- [EXERCISE REQUIREMENTS]: Transcribe exactly the lines from the one containing "Pick the ClayBuildup" through the end of the data, both included. Leave out pictures.

(Records drawn from a dataset)

+ + + + +

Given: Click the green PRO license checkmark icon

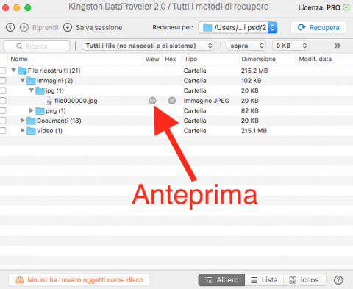Looking at the screenshot, I should tap(346, 7).
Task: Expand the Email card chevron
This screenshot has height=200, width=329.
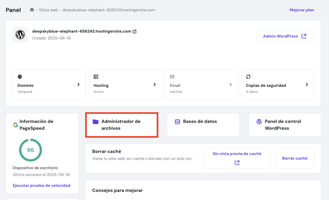Action: [x=230, y=85]
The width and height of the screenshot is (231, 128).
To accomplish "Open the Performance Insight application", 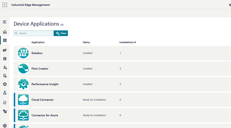I will (x=45, y=84).
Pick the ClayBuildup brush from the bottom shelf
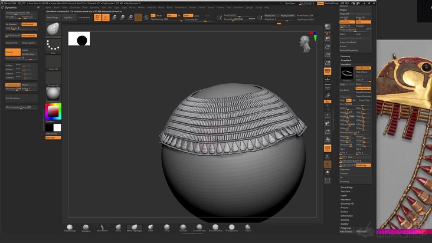 pyautogui.click(x=70, y=228)
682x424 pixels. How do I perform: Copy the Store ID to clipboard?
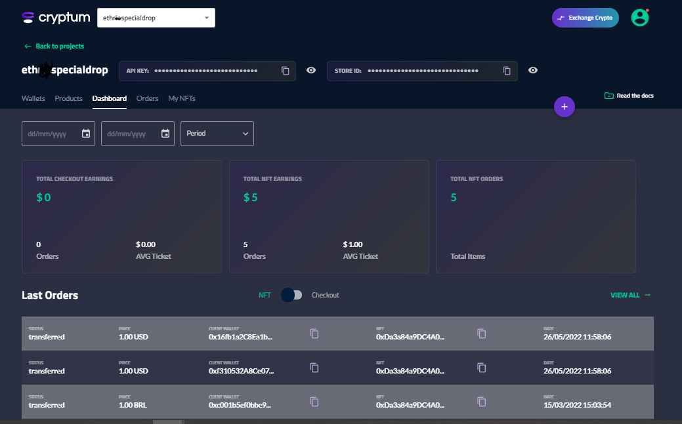[x=507, y=71]
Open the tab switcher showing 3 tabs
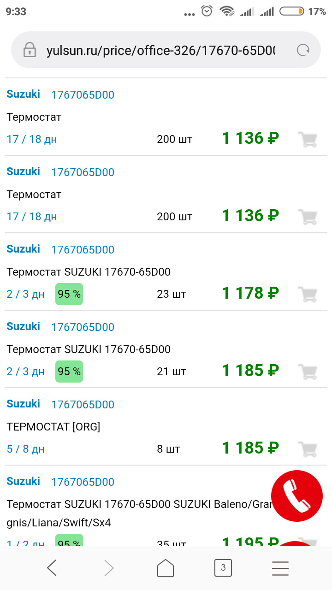 [x=223, y=568]
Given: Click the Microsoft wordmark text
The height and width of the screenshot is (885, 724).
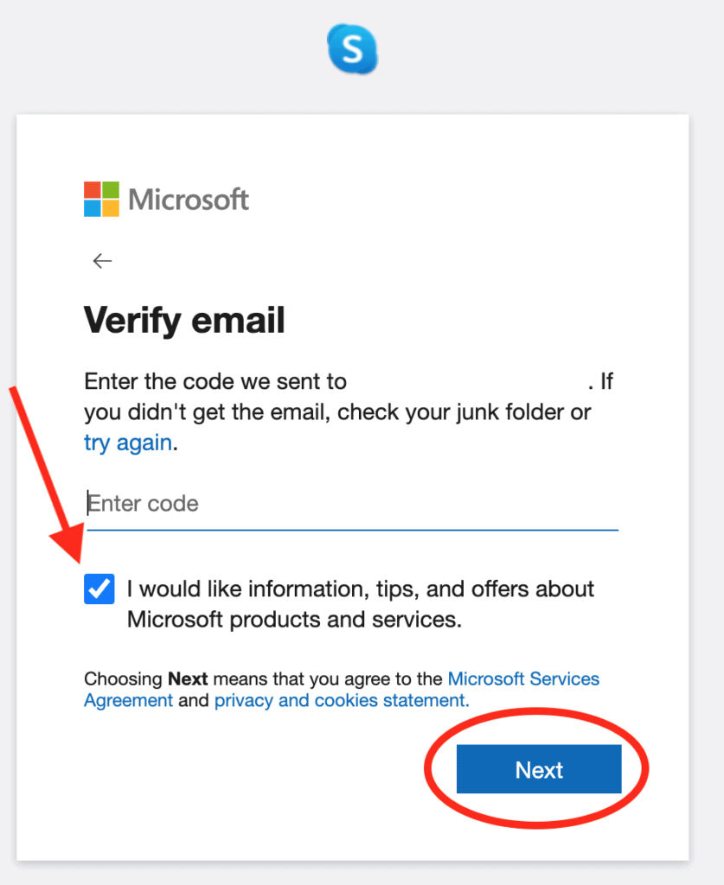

+ + + + +

- [EXERCISE OUTPUT]:
Pick the ClayBuildup brush from the bottom shelf
 pyautogui.click(x=70, y=228)
682x424 pixels. How do I perform: Copy the Store ID to clipboard?
[x=507, y=71]
Open the tab switcher showing 3 tabs
 [x=223, y=568]
Given: Click the Microsoft wordmark text
The height and width of the screenshot is (885, 724).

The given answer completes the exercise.